We are currently conducting IND-enabling studies for our mono TRuC-T cell product candidate, TC-220, targeting MUC16-positive solid tumors. While its expression in normal tissues is low, MUC16 is highly expressed in many solid tumors, including ovarian, pancreatic, gastric and colorectal cancers. We plan to develop TC-220 initially for the treatment of MUC16 overexpressing ovarian cancer, which represents a patient population of up to 17,000 in the United States alone.
We are also developing a mono TRuC-T cell, TC-110, targeting CD19-positive B-cell hematological malignancies, to improve upon and address the unmet needs of current CD19-directed CAR T cell therapies. The clinical development plan for TC-110 will initially focus on three specific areas: adult acute lymphoblastic leukemia (ALL), diffuse large B-cell lymphoma (DLBCL) and follicular lymphoma (FL). These are indications for which CAR-T cells have either been approved but have room for efficacy improvement (specifically, DLBCL), proven to be too toxic for use (specifically, adult ALL), or have not been approved at all (specifically, FL).
Our preclinical data indicate that TC-110 is superior to CD19-CAR-T cells (carrying either 4-1BB or CD28 co-stimulatory domains) both in anti-tumor activity as well as the level of cytokine release which may translate into lower rates of adverse events.
Dual TRuC Programs
We are developing dual TRuC-T cells, including the TC-310 and TC-410 programs, designed to reduce the potential for antigen escape in solid tumors or hematological malignancies by targeting more than one cancer antigen. These second generation TRuC-T cells are also able to integrate platform enhancements to counter the hostile tumor microenvironment.

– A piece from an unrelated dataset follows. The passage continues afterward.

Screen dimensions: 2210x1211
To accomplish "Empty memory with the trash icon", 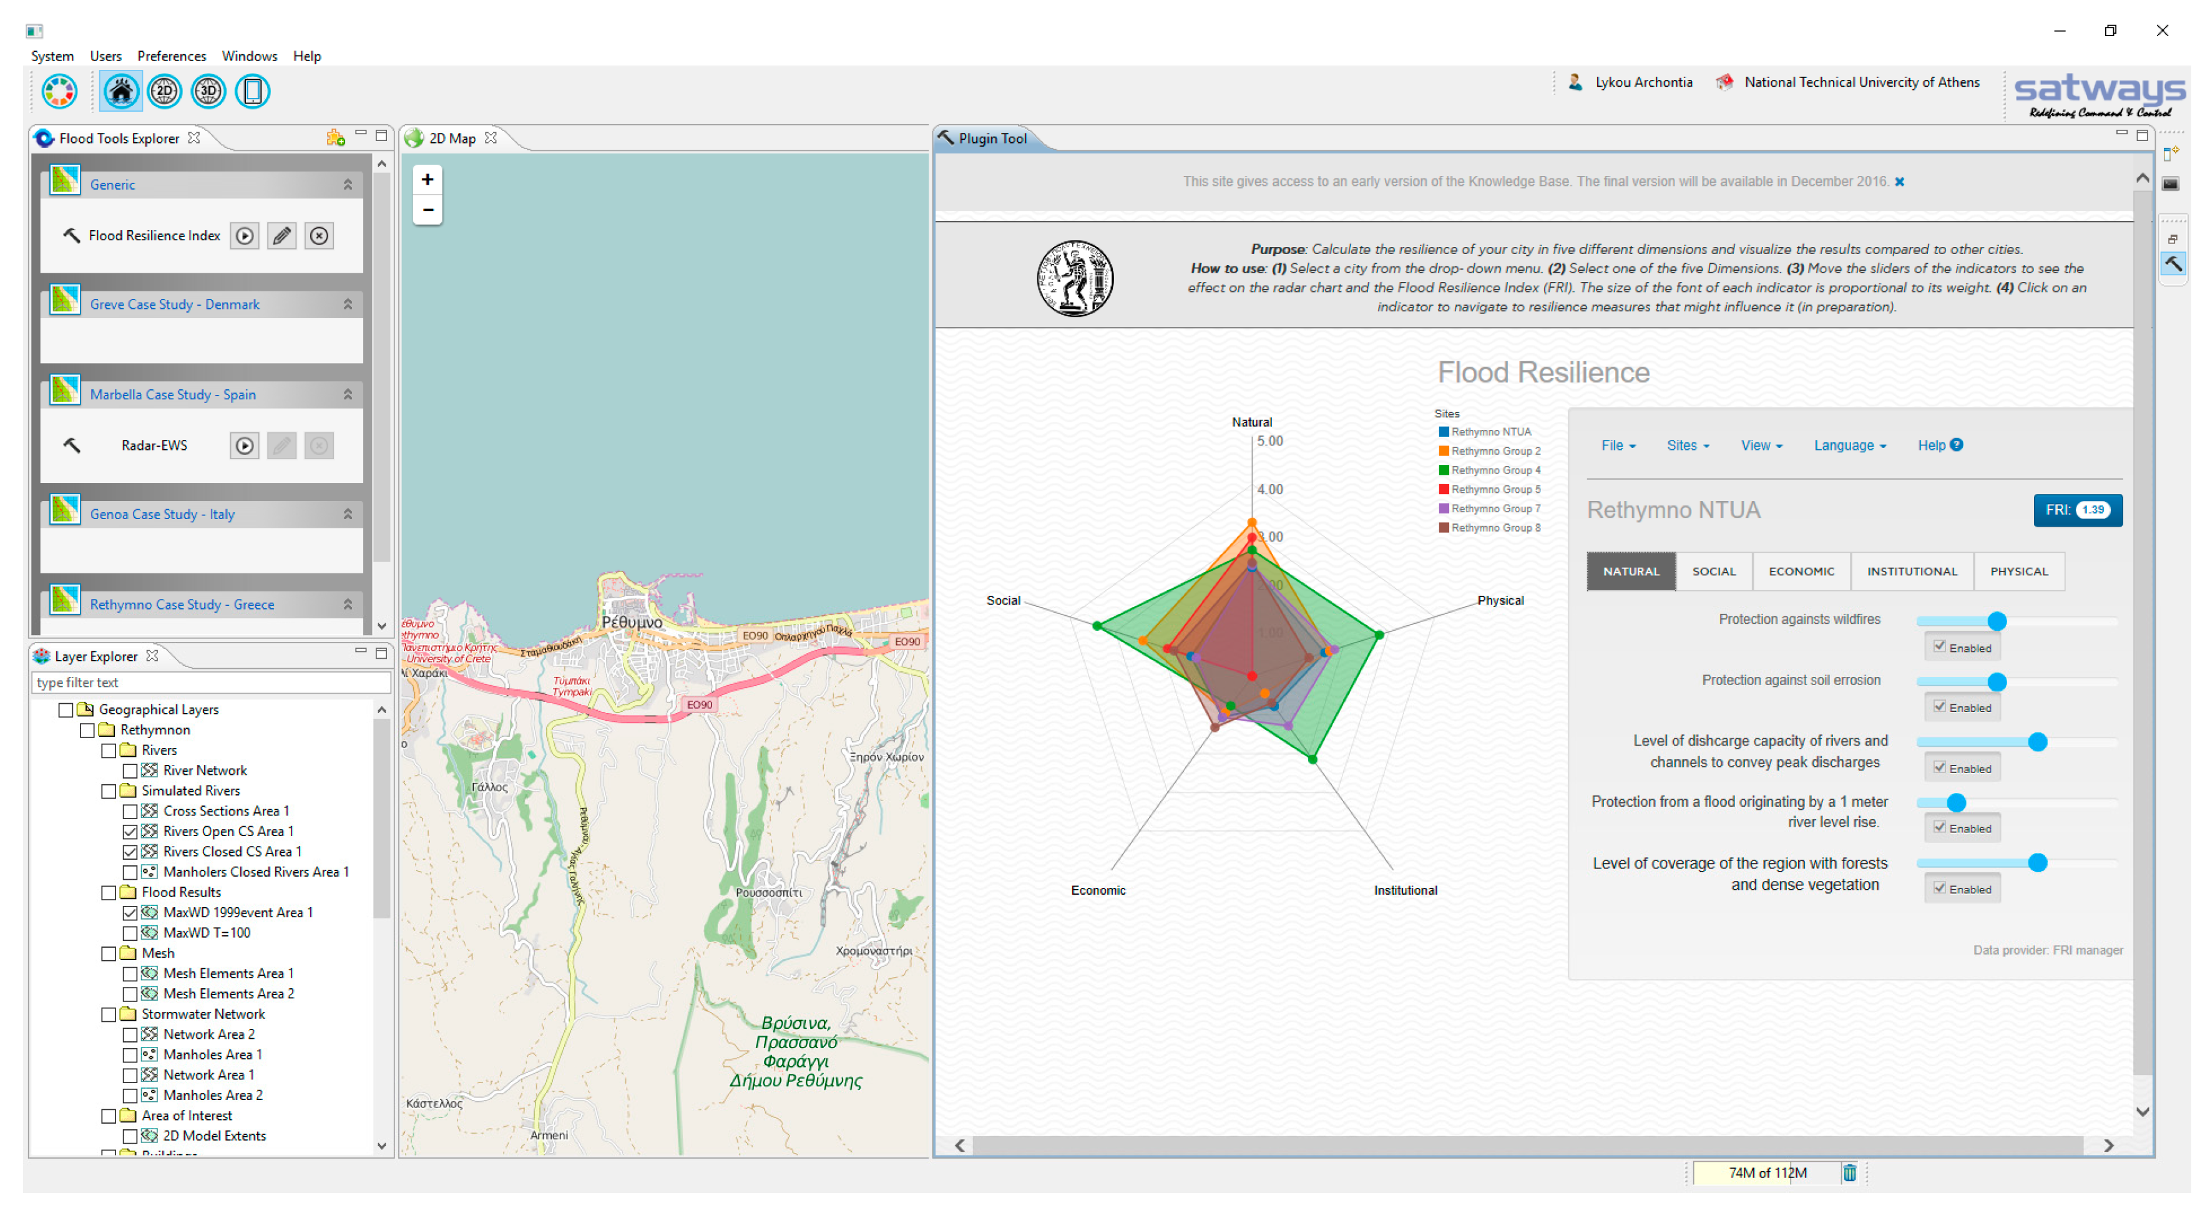I will 1849,1172.
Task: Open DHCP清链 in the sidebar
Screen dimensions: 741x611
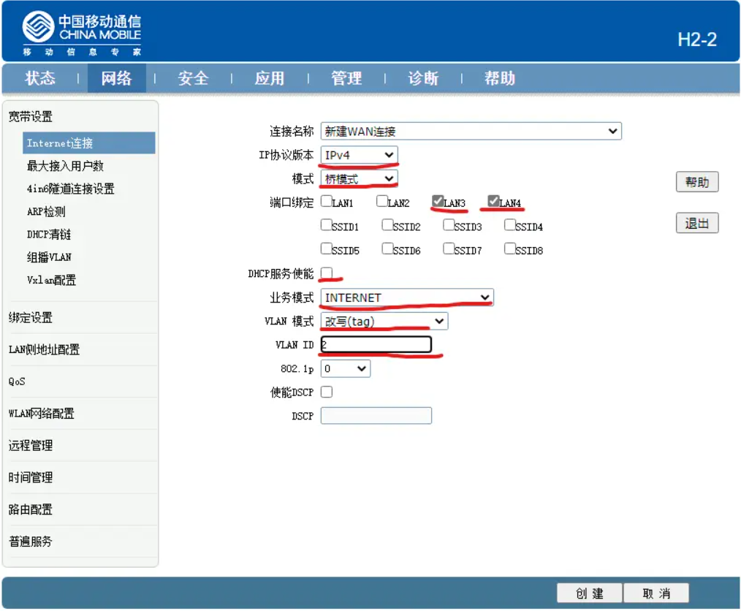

We are focused on continued innovation to broaden our platform through internal research and collaboration with leading academic laboratories and industry partners in the field of T-cell immunology, cell therapy, gene editing, and process development. We are developing several enhancements to control on-target, off-tumor activity and counter the immunosuppressive microenvironment of solid tumors. These include mechanisms to block a key cancer defense known as the PD-1/PD-L1 pathway.